More than one editor per window

Current Composer clients in the Mozilla codebase all assume that there is only one <editor> tag per window. They all need to be able to deal with multiple editors. Fixing this would require JS changes of the following kind:

  • Standardize the way that clients get at the editorShell (or its replacement, post-embedding work) from the window.
  • Ensure that focus changes between editors update the window's notion of the "current" editor. If we continue to use window.editorShell, then this needs to be updated on focus changes.
  • Ensure that each editor is properly constructed on window setup, and torn down on window destruction.
  • Ensure that window close tests (e.g. calling window.tryToClose) appropriately consult each editor for state.

Insulating editor from the chrome

Composer needs to not know anything about the UI that is driving it. The plan is to insulate Composer from the UI via a new interface that the embedder implements.

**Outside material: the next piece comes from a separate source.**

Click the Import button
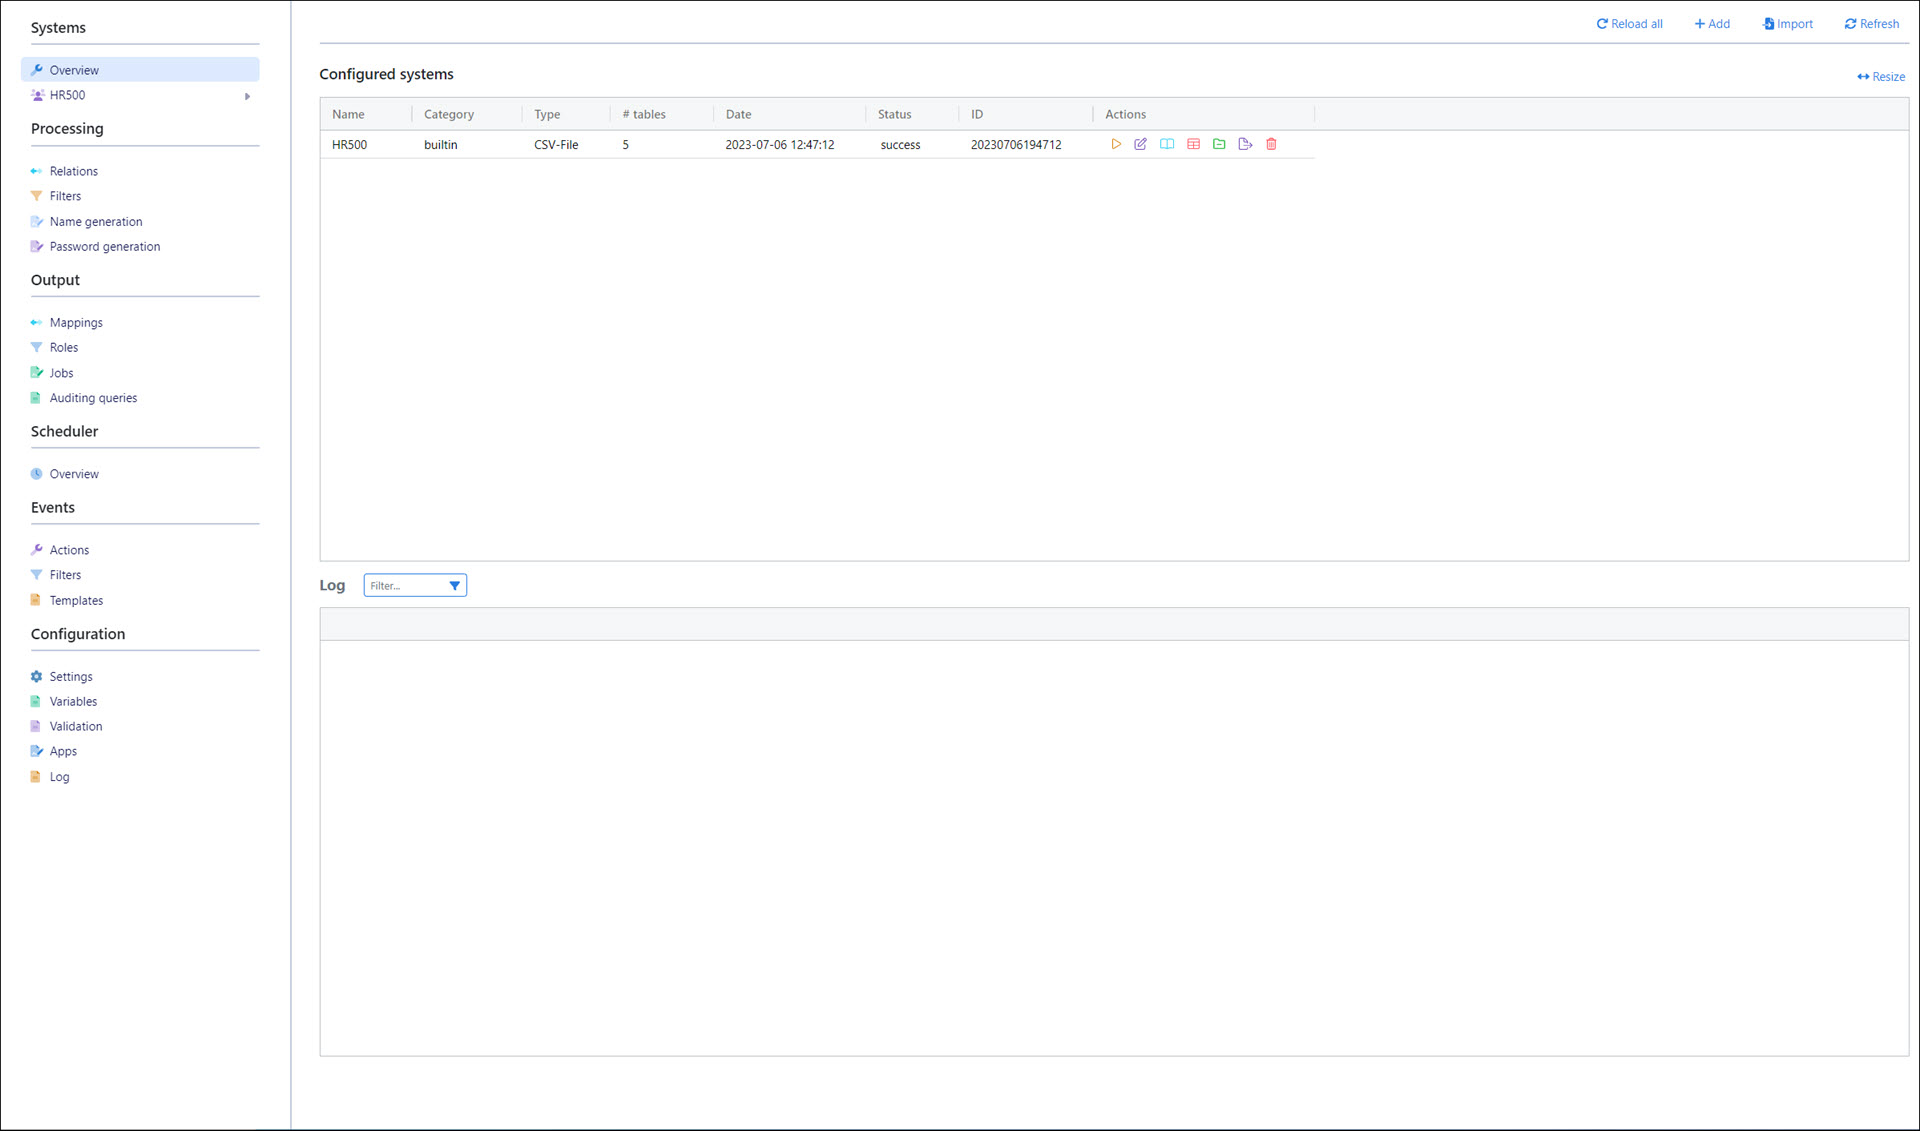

Any UI that is now thrown up by Composer should go through this interface.

  • Use a new interface, nsIEditorUserInterface, to mediate communication between the editor and the UI. An embedder would need to implement this to get native toolbars and menus to work. In Composer, we'd have an implementation in JS that talks to the existing commands, and updates the XUL nodes.
  • Fix existing JS and C++ code which explicitly addresses elements in the XUL document to go through nsIEditorUserInterface.

Steps to embedding

This section attempts to lay out an implementation plan, with the aim of keeping everything working as the various steps are taken. Some of these tasks can be done concurrently.

  1. Decide on how to implement editing session multiple-editor support
  2. Eliminate specific interdependencies between Composer and the XUL document, via nsIEditorUserInterface
  3. Create bottleneck for getting to the focussed editor; ensure that focus changes update state
  4. Move editor ownership to docShell, creating nsIEditorFrame
  5. Created the editing session API which copes with collections of editors (or make editor refocussable)

Open Questions

Where should file Open and Save logic live?

It seems that some embedders will want composer Open and Save file logic, and some won't. Where should this logic live? Can it be in JavaScript? Of course, an embedder should be able to use its own Open and Save dialogs, and communicate with composer to coordinate the open or save process.

Possible Answer

The embedder provides Open and Save dialogs if they want to. In Composer, we can pose these dialogs from JS (once some nsIFile problems have been solved).

Does all Composer UI need to be replaceable?

There is a huge amount of Composer UI in the various dialogs for editing tables, links, images etc. Do we need to make it possible for an embedder to replace all of these with native UI?

Possible Answer

Dialogs use the available editor APIs to get and set data, so can do all their work through existing APIs. If an embedder wants a fully native UI, then they'll have to code their own dialogs, and associated logic, but the APIs should already be available to them. This seems to be a non-issue.